Question

Roshani saw an angle on the top of a tree at an angle of elevation of \[{{61}^{\circ }}\], while she was standing at the door of her house. She went on the terrace of the house so that she could see it clearly. The terrace was at a height of 4 cm. While observing the eagle from the angle of elevation of elevation was \[{{52}^{\circ }}\]. At what height from the ground was the eagle.

Answer 1

Hint: From the given figure consider \[\Delta PRS\] and \[\Delta QRT\]. Take the tangent function from these triangles and frame 2 equations. Equate them together to get the value of y. Thus find the height of eagle from ground i.e. RS.

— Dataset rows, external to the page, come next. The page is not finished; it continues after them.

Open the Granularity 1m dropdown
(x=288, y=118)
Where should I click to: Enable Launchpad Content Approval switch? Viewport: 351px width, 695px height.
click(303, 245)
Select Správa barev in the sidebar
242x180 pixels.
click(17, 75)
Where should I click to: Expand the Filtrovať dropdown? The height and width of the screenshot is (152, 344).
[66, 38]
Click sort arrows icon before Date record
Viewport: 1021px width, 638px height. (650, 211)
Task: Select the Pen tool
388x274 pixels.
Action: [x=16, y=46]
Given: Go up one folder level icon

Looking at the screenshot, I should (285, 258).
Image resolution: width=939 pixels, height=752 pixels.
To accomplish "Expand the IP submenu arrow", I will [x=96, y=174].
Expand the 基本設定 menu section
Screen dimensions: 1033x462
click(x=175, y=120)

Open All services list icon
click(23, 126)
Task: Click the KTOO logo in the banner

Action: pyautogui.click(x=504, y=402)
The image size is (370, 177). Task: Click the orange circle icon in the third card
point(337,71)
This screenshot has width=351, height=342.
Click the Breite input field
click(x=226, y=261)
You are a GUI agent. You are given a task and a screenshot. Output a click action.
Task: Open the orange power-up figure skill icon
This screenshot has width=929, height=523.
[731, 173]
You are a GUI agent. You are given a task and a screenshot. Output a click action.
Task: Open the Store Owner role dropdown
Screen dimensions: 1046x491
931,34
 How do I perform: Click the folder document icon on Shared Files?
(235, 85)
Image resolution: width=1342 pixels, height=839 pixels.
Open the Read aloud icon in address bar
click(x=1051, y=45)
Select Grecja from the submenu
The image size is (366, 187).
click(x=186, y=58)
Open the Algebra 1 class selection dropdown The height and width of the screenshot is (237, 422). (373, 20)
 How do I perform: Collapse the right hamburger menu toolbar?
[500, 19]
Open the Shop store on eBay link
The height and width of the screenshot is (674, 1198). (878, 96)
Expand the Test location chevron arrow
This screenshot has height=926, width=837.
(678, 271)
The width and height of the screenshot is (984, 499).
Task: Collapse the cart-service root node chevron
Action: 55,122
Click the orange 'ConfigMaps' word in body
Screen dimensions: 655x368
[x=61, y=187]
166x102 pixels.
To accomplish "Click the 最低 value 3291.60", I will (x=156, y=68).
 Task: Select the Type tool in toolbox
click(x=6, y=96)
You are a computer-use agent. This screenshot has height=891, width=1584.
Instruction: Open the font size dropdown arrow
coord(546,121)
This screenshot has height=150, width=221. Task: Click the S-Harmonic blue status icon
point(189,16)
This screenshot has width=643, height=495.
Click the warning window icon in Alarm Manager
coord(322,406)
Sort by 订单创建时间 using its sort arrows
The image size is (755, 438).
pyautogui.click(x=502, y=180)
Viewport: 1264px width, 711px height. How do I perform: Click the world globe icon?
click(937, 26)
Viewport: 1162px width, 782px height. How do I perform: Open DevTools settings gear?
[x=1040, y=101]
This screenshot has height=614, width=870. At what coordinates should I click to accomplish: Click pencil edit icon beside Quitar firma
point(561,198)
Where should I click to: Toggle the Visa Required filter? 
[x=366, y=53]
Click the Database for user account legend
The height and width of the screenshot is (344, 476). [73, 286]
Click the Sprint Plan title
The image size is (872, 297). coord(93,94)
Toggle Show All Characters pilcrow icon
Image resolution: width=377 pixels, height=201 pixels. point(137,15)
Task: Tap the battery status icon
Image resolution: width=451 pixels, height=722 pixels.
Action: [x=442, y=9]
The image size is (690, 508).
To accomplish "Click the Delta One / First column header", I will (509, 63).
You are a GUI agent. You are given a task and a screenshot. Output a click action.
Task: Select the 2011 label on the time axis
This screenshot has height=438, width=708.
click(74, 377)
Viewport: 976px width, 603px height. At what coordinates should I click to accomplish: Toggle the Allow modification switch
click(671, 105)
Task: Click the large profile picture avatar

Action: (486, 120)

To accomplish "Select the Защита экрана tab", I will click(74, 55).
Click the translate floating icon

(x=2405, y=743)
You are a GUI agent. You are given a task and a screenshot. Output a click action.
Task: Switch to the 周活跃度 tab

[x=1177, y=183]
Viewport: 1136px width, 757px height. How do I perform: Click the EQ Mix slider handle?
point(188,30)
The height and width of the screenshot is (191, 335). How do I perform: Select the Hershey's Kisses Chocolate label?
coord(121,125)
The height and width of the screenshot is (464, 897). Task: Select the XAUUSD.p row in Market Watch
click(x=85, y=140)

Complete step-by-step answer:

It is said that Roshni saw an angle on top of a tree from the door of her house. Let us consider PQ as her house. The terrace of the house is at point Q. Thus we can say that the height of the building is 4m.
Now let us consider the horizontal distance between the house and tree as x m. Let us consider RS as the tree, from the figure.
Hence from the figure we can say that RT is the height of the eagle from top of terrace. Let us take it as ‘y’.
From the figure we can say that, \[\angle RPS={{61}^{\circ }}\] and \[\angle RQT={{52}^{\circ }}\].
First let us consider, \[\Delta RPS\], which is right angled at S.
\[\tan {{61}^{\circ }}\] = opposite side / adjacent side = \[\dfrac{RS}{PS}\].
From trigonometric table we know that, \[\tan {{60}^{\circ }}=1.73\], thus we can take, \[\tan {{61}^{\circ }}=1.8\].
And from figure, RS = RT + TS.
From the figure we can say that PQ is parallel to RS. Thus we can say that PQ = TS = 4cm and PS = x m.
Hence, RS = RT + TS = y + 4.
\[\begin{align}
  & \therefore \tan {{61}^{\circ }}=\dfrac{RS}{PS} \\
 & 1.8=\dfrac{y+4}{x} \\
\end{align}\]
Hence, we have, \[x=\dfrac{y+4}{1.8}-(1)\].
Now let us consider, \[\Delta RQT\], which is right angled at T.
 \[\tan {{52}^{\circ }}\] = opposite side / adjacent side = \[\dfrac{RT}{QT}\].
From figure, PS is parallel to QT, hence PS = QT = x.
From the trigonometry table we know that, \[\tan {{52}^{\circ }}=1.28\].
\[\begin{align}
  & \therefore \tan {{52}^{\circ }}=\dfrac{RT}{QT} \\
 & 1.28=\dfrac{y}{x}\Rightarrow x=\dfrac{y}{1.28}-(2) \\
\end{align}\]
Now let us equate equation (1) and (2), we get,
\[\dfrac{y+4}{1.8}=\dfrac{y}{1.28}-(2)\]
Now, applying cross multiplication property, we get,
\[\begin{align}
  & 1.28\left( y+4 \right)=1.8y \\
 & 1.28y+5.12=1.8y \\
\end{align}\]
\[\Rightarrow 1.8y-1.28y=5.12\]
\[\begin{align}
  & \therefore 0.52y=5.12 \\
 & y=\dfrac{5.12}{0.52}=9.85m \\
\end{align}\]
Hence we got the length of RT = y = 9.85 m.
The height of the eagle from the ground is RS. From figure we can say that,
RS = TS + RT
RS = 4 + y = 4 + 9.85 = 13.85m
Hence, we got, RS = 13.85m.
Thus the eagle is at a height of 13.85m from the ground.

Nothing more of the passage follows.